Now, let’s do a time performance comparison:

%timeit pd.read_csv("2021VAERSDATA.csv.gz", encoding="iso-8859-1")
%timeit csv.read_csv("2021VAERSDATA.csv.gz")

On my computer, the results are as follows:

7.36 s ± 201 ms per loop (mean ± std. dev. of 7 runs, 1 loop each)
2.28 s ± 70.7 ms per loop (mean ± std. dev. of 7 runs, 1 loop each)

Arrow’s implementation is three times faster. The results on your computer will vary as this is dependent on the hardware.

Let’s repeat the memory occupation comparison while not loading the SYMPTOM_TEXT column. This is a fairer comparison as most numerical datasets do not tend to have a very large text column:

vdata_pd = pd.read_csv("2021VAERSDATA.csv.gz", encoding="iso-8859-1", usecols=lambda x: x != "SYMPTOM_TEXT")
vdata_pd.info(memory_usage="deep")
columns.remove("SYMPTOM_TEXT")
vdata_arrow = csv.read_csv(
    "2021VAERSDATA.csv.gz",
     convert_options=csv.ConvertOptions(include_columns=columns))
vdata_arrow.nbytes

pandas requires 847 MB, whereas Arrow requires 205 MB: four times less.

Our objective is to use Arrow to load data into pandas. For that, we need to convert the data structure:
```
vdata = vdata_arrow.to_pandas()
vdata.info(memory_usage="deep")
```

There are two very important points to be made here: the pandas representation created by Arrow uses only 1 GB, whereas the pandas representation, from its native read_csv, is 1.3 GB. This means that even if you use pandas to process data, Arrow can create a more compact representation to start with.

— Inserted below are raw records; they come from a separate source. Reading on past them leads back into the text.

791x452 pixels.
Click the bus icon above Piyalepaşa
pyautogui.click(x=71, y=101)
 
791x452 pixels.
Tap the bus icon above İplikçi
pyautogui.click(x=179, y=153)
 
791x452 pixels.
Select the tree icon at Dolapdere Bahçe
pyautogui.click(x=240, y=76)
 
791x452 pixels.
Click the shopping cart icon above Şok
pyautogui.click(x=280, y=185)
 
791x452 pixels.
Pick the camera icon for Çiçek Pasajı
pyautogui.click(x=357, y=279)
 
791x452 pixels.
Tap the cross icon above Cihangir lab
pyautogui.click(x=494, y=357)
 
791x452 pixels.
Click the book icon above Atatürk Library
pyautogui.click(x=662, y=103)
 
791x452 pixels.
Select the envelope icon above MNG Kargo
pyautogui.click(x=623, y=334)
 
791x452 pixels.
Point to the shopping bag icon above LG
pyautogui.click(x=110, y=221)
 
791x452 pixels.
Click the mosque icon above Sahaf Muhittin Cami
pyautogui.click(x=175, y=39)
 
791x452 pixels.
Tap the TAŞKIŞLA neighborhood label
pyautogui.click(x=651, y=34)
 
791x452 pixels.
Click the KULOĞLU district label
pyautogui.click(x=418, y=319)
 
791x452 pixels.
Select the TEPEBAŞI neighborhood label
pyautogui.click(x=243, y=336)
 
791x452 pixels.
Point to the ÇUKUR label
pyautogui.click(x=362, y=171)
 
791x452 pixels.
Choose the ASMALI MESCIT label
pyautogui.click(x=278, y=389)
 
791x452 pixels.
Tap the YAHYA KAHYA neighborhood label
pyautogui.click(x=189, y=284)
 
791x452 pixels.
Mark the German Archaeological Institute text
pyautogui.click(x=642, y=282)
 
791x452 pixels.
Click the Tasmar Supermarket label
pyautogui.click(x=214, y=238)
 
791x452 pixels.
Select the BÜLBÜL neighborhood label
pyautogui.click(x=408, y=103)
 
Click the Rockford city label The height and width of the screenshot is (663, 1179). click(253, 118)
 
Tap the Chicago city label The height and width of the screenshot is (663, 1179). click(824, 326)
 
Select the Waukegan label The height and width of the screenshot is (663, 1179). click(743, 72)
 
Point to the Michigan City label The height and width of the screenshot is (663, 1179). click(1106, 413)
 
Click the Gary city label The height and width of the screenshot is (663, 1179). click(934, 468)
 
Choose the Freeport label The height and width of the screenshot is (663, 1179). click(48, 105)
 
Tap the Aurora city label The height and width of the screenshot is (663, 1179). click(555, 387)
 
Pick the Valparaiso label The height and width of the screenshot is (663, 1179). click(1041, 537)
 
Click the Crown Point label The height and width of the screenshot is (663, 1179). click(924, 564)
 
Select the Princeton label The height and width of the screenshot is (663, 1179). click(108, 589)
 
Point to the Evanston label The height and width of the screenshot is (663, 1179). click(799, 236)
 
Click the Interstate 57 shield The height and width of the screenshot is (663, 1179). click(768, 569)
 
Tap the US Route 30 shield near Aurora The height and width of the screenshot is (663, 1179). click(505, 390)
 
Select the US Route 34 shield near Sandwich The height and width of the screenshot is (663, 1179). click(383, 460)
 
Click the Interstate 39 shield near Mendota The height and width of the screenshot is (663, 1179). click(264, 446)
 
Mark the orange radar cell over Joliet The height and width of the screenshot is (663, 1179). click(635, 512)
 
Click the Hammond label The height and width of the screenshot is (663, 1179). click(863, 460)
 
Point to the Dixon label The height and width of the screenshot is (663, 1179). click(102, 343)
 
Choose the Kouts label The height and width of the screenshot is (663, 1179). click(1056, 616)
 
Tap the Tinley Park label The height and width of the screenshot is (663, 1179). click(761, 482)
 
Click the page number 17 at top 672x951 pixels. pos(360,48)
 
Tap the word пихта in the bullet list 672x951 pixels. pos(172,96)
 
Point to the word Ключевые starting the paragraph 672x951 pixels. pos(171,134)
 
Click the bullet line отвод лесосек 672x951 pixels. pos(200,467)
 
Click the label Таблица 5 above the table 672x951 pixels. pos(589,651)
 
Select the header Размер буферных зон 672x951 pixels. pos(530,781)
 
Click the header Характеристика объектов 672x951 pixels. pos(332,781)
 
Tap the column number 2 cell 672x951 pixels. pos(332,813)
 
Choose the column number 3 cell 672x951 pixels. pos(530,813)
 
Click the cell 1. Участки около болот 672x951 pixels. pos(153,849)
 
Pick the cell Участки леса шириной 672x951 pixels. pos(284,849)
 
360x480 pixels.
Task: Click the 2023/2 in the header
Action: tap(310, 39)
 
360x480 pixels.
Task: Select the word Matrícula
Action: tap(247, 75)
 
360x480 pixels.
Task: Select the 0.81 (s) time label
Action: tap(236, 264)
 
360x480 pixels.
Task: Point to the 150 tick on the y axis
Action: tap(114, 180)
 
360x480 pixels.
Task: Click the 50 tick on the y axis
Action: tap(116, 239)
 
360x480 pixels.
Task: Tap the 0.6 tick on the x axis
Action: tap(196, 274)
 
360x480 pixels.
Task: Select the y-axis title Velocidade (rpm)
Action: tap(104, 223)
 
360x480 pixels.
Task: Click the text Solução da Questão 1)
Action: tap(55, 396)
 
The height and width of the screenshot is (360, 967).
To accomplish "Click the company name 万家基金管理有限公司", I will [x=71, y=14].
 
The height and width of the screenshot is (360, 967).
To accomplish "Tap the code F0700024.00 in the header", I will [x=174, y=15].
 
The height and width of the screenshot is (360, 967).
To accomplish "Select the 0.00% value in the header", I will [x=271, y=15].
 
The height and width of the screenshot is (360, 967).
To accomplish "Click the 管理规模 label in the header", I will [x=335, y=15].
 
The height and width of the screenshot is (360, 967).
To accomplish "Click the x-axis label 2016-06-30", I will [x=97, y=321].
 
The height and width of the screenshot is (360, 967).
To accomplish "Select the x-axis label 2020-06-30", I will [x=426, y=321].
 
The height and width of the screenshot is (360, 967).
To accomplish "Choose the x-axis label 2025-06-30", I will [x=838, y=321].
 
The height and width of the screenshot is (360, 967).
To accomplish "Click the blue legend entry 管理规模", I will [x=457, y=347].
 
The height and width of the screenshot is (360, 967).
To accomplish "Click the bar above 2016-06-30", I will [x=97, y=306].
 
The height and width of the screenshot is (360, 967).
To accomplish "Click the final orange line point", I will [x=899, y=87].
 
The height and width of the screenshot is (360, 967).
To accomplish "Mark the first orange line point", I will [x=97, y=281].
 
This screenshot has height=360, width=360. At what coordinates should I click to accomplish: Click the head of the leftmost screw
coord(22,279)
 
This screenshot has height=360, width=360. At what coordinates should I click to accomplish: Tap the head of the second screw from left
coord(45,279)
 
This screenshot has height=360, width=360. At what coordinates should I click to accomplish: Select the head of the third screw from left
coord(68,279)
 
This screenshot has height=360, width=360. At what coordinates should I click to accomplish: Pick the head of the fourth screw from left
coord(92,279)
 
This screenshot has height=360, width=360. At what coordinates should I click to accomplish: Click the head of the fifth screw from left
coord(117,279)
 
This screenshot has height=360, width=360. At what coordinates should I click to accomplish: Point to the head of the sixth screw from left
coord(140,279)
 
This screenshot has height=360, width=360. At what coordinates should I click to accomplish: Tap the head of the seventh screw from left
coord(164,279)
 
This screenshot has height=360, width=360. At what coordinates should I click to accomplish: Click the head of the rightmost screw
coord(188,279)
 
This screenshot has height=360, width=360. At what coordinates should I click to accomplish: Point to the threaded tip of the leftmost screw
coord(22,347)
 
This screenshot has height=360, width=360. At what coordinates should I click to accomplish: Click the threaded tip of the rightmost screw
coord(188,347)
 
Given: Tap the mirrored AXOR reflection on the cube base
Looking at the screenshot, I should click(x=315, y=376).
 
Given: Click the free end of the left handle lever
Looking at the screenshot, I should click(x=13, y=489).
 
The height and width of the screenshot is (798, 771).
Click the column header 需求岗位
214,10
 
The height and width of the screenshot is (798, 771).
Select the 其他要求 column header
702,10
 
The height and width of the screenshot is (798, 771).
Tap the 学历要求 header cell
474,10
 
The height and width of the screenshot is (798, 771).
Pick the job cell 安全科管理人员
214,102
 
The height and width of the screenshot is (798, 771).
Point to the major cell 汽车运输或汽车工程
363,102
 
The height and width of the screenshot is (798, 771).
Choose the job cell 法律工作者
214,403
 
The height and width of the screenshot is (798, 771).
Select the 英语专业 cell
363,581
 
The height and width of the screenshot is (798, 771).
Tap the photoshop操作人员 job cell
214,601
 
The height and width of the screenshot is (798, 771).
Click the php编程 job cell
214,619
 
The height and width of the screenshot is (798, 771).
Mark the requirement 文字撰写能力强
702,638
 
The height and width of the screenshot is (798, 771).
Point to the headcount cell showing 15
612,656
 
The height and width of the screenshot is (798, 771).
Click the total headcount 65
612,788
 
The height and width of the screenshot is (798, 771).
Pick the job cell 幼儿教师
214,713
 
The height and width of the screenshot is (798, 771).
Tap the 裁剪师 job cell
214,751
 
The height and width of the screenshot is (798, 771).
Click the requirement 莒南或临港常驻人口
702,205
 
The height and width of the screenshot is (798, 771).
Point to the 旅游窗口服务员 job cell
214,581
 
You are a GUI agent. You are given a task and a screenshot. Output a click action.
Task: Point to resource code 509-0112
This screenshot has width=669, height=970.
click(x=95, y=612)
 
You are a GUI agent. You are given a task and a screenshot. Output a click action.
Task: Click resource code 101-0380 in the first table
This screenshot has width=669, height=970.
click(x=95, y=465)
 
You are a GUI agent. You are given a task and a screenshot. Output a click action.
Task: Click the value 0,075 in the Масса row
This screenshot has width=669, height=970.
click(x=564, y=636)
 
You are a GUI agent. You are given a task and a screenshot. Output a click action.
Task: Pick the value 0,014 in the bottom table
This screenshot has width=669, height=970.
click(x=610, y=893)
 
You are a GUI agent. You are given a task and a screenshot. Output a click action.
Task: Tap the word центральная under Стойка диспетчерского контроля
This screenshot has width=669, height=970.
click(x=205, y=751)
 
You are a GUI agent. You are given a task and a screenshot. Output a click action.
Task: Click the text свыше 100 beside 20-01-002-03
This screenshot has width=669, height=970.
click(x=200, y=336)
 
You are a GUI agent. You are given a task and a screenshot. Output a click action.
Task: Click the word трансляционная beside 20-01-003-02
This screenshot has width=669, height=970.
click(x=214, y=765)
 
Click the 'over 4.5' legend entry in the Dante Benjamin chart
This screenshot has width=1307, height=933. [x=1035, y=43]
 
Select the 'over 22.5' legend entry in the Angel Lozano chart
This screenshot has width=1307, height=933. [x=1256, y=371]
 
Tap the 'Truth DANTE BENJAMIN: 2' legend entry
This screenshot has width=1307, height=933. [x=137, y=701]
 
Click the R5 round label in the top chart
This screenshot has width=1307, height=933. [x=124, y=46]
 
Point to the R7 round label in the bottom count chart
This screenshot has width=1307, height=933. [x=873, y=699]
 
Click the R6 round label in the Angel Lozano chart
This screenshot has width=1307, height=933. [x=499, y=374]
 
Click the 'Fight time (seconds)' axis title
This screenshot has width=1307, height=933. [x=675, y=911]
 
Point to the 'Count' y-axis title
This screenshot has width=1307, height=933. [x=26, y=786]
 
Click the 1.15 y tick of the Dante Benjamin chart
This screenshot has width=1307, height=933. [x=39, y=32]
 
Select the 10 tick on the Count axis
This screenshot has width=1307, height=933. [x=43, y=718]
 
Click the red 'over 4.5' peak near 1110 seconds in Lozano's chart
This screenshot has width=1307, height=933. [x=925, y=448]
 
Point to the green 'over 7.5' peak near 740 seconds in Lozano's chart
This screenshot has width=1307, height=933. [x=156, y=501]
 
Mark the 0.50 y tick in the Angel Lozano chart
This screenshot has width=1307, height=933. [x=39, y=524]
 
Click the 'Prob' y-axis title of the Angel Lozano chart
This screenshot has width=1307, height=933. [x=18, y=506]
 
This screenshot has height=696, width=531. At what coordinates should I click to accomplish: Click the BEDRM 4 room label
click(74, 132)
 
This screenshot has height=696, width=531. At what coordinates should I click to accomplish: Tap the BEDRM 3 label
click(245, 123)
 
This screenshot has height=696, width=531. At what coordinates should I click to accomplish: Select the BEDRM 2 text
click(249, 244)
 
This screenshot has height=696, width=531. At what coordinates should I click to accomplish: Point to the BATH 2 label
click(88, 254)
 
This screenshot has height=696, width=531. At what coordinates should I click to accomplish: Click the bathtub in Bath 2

The preceding code has one problem regarding memory consumption: when the converter is running, it will require memory to hold both the pandas and the Arrow representations, hence defeating the purpose of using less memory. Arrow can self-destruct its representation while creating the pandas version, hence resolving the problem. The line for this is vdata = vdata_arrow.to_pandas(self_destruct=True).

There’s more...

If you have a very large DataFrame that cannot be processed by pandas, even after it’s been loaded by Arrow, then maybe Arrow can do all the processing as it has a computing engine as well. That being said, Arrow’s engine is, at the time of writing, substantially less complete in terms of functionality than pandas. Remember that Arrow has many other features, such as language interoperability, but we will not be making use of those in this book.